■ TEXTE FOURNI:
20 juillet 2011 - J201

 

Walter Benjamin fait un séjour de deux mois à Moscou fin 1926. Lorsqu’il écrit à Hugo van Hofmannsthal, à qui il n’a pas écrit depuis près d’un an, il est déjà rentré depuis plusieurs mois et tente depuis un moment de décrire son séjour. Il s’est fixé pour tâche, dit-il à Hofmannsthal, de mettre en évidence les phénomènes de l’existence concrète, mais c’est l’ignorance de la langue qui lui interdit d’aller au-delà d’une couche relativement mince.

"Mais, plus encore que dans une optique, je me suis établi dans l’expérience d’un rythme, celle du temps, tel que les hommes le vivent là-bas, où la sensibilité russe originelle mêlée à la nouvelle donnée par la révolution fait un tout que j’ai trouvé, bien plus encore que je ne m’y étais attendu, hors de portée des mesures européennes."

■ CONSIGNES:
1/ Reproduisez sans aucune modification le passage du texte sur le séjour de Walter Benjamin à Moscou qui commence aux mots « Walter Benjamin fait » et s'arrête après « couche relativement mince. ».
2/ Poursuivez la rédaction du texte sur le séjour de Walter Benjamin à Moscou, en enchaînant directement après sa dernière phrase.

■ DONNÉES FOURNIES:
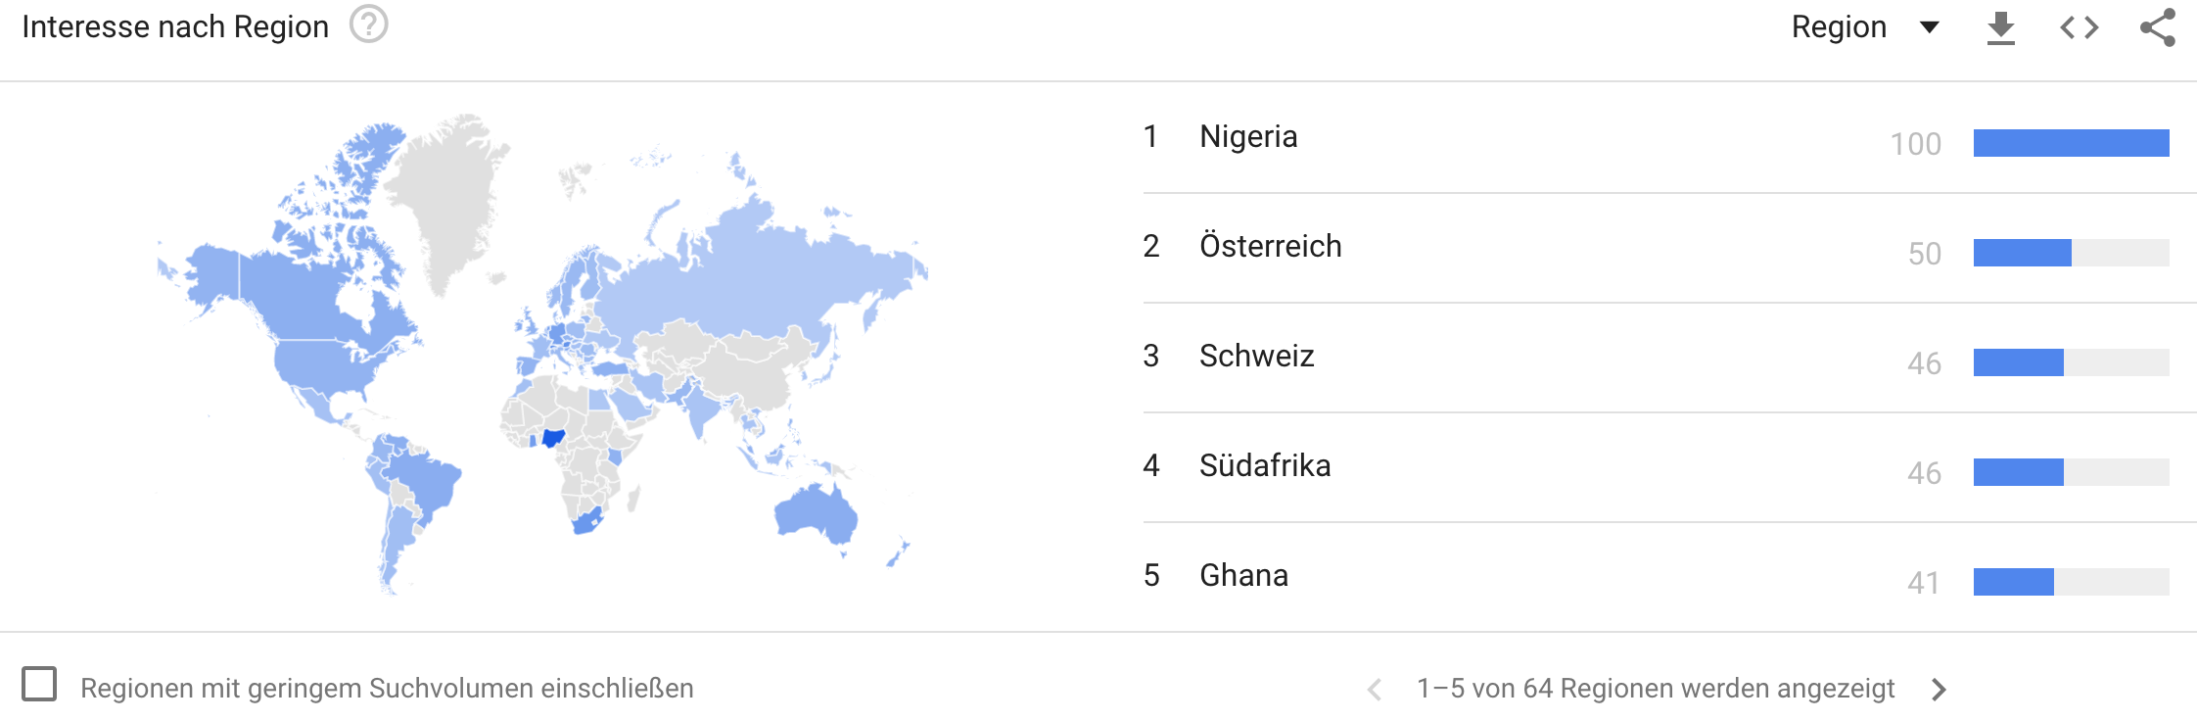The image size is (2197, 721).
Task: Click the dropdown arrow next to Region
Action: (x=1930, y=27)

■ RÉPONSES:
1/
Walter Benjamin fait un séjour de deux mois à Moscou fin 1926. Lorsqu’il écrit à Hugo van Hofmannsthal, à qui il n’a pas écrit depuis près d’un an, il est déjà rentré depuis plusieurs mois et tente depuis un moment de décrire son séjour. Il s’est fixé pour tâche, dit-il à Hofmannsthal, de mettre en évidence les phénomènes de l’existence concrète, mais c’est l’ignorance de la langue qui lui interdit d’aller au-delà d’une couche relativement mince.

2/
Cette "expérience d’un rythme", cet établissement dans l’expérience d’un rythme, dit, mieux encore Benjamin, résonne de manière particulière en ce moment que plus aucun autre rythme que celui du travail de l’écriture ne vient me perturber. Et cette absence de perturbation est presque douloureuse. Silence de la maison, silence de la cour (dans laquelle ne résonnent plus, je l’ai dit, les cris des enfants à la récréation), presque-silence de la ville dont les bruits semblent assourdis (mais pas par la chaleur inexistante), silence de l’été qui éloignent ceux qui nous entourent. Et si je sens à ce point cette expérience d’un rythme, c’est aussi que, même si je suis sortie du labyrinthe, je ne suis plus dans une optique. L’expérience du rythme m’éloigne de l’optique, je ne vois plus le plan.